### STORED ROWS
= = =
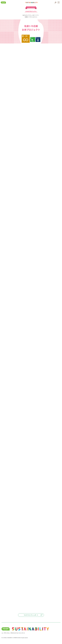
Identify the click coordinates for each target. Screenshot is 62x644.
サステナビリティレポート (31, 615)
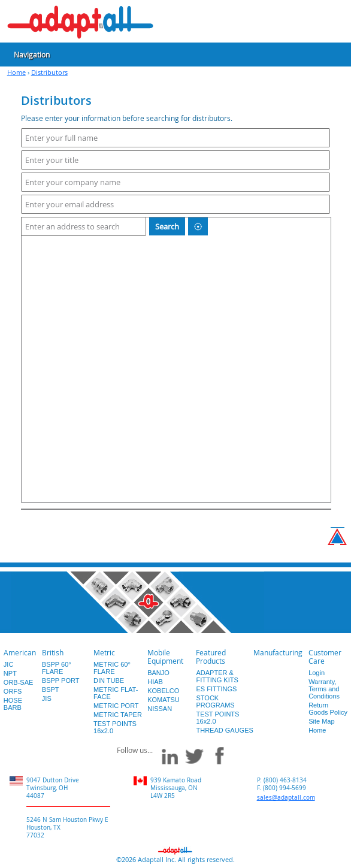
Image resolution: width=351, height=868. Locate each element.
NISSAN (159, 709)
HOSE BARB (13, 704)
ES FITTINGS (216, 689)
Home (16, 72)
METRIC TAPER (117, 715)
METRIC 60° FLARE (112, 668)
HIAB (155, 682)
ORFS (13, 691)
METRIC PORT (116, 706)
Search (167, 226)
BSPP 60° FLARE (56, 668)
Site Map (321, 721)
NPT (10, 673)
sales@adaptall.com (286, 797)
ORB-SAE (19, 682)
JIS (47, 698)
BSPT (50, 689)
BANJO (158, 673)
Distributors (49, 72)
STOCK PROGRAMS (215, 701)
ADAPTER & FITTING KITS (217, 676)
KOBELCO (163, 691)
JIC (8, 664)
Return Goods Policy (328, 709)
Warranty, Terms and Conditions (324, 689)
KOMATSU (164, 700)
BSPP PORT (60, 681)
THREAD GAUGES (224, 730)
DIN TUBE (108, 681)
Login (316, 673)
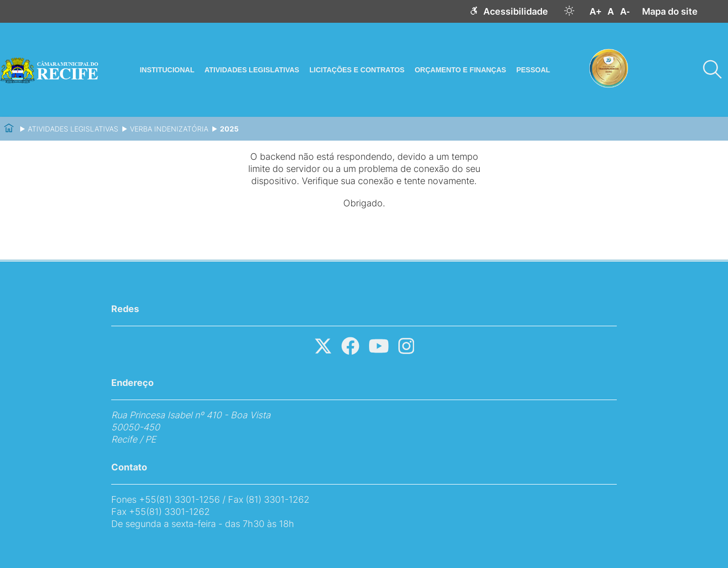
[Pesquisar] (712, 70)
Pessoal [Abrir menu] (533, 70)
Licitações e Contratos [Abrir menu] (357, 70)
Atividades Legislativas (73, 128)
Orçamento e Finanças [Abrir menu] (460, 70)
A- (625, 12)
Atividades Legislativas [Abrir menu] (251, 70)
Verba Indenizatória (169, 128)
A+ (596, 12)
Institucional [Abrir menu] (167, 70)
= = =
### WHAT TO WORK ON
Convert every line of the listing above into a JSON list of strings, one string per line, omitting blank lines and leaving out the pictures.

### REPLY
[
  "Identify the click coordinates for each target. Screenshot is 62x644.",
  "サステナビリティレポート (31, 615)",
  "Image resolution: width=351, height=868. Locate each element.",
  "NISSAN (159, 709)",
  "HOSE BARB (13, 704)",
  "ES FITTINGS (216, 689)",
  "Home (16, 72)",
  "METRIC TAPER (117, 715)",
  "METRIC 60° FLARE (112, 668)",
  "HIAB (155, 682)",
  "ORFS (13, 691)",
  "METRIC PORT (116, 706)",
  "Search (167, 226)",
  "BSPP 60° FLARE (56, 668)",
  "Site Map (321, 721)",
  "NPT (10, 673)",
  "sales@adaptall.com (286, 797)",
  "ORB-SAE (19, 682)",
  "JIS (47, 698)",
  "BSPT (50, 689)",
  "BANJO (158, 673)",
  "Distributors (49, 72)",
  "STOCK PROGRAMS (215, 701)",
  "ADAPTER & FITTING KITS (217, 676)",
  "KOBELCO (163, 691)",
  "JIC (8, 664)",
  "Return Goods Policy (328, 709)",
  "Warranty, Terms and Conditions (324, 689)",
  "KOMATSU (164, 700)",
  "BSPP PORT (60, 681)",
  "THREAD GAUGES (224, 730)",
  "DIN TUBE (108, 681)",
  "Login (316, 673)",
  "[Pesquisar] (712, 70)",
  "Pessoal [Abrir menu] (533, 70)",
  "Licitações e Contratos [Abrir menu] (357, 70)",
  "Atividades Legislativas (73, 128)",
  "Orçamento e Finanças [Abrir menu] (460, 70)",
  "A- (625, 12)",
  "Atividades Legislativas [Abrir menu] (251, 70)",
  "Verba Indenizatória (169, 128)",
  "A+ (596, 12)",
  "Institucional [Abrir menu] (167, 70)"
]